Basically I am being paid to be the human equivalent of a Prozac tablet. Huge code rollout for the software I use last night and today testing is going on on the west coast which started at 4 AM PST and will go on until every possible scenario is tested. What no one has bothered to figure out is that testing every possible scenario would take days. Bear in mind that before this code rollout went live testing on a duplicate of the live environment went on for six weeks. So would common sense not dictate that testing on the live environment only be necessary for each component to be called and not every possible combination? Of course it would. So I think we can safely assume that there is no common sense at work in this particularly dysfunctional corporate world. As the day wears on and the zombificated testers work on into the night will anyone realize that six weeks of testing cannot be duplicated in a single weekend? I'm not holding my breath.



What makes this particularly galling is that I have had to postpone a holiday vacation with my extended family by one day so that I can come into the office and stare at the wall. My presence here is needed because the company I work for practices management by fear. Since they hire middle management not for their knowledge of the work that will be done by their employees but by their longevity and ability to avoid offending anyone higher up the ladder.

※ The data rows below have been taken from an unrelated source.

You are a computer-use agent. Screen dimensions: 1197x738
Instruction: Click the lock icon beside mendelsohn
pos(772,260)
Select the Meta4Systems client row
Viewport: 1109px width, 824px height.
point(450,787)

Thus IT departments find themselves run by people with no knowledge of the technology used by the employees they manage. Consequently on a day like today people are called to sit in their cubes and rot "just in case". In other words because management is terrified someone will ask them a question they cannot answer. For instance "Hey why aren't the names fitting in the fields on the form?" Instead of being able to say "Because the server monkeys didn't load the correct fonts." management needs galley slaves tied to their benches who can spit out the answer. Note that this does not require the galley slave to actually haul on the oars (touch any code) it merely requires them to provide an statement that any moderately functional member of the department considers common knowledge.



The system works perfectly. Not only does the manager not have to know what's going on, the system of mandated overtime (a characteristic I have always considered as indicative of a sweat shop) insures that the manager will never have to learn it. Thus the presence of the code jockeys in the cubes allays the fear that a manager might be exposed as knowing nothing about their department.



I give you one guess as to which industry can afford to waste money in this manner.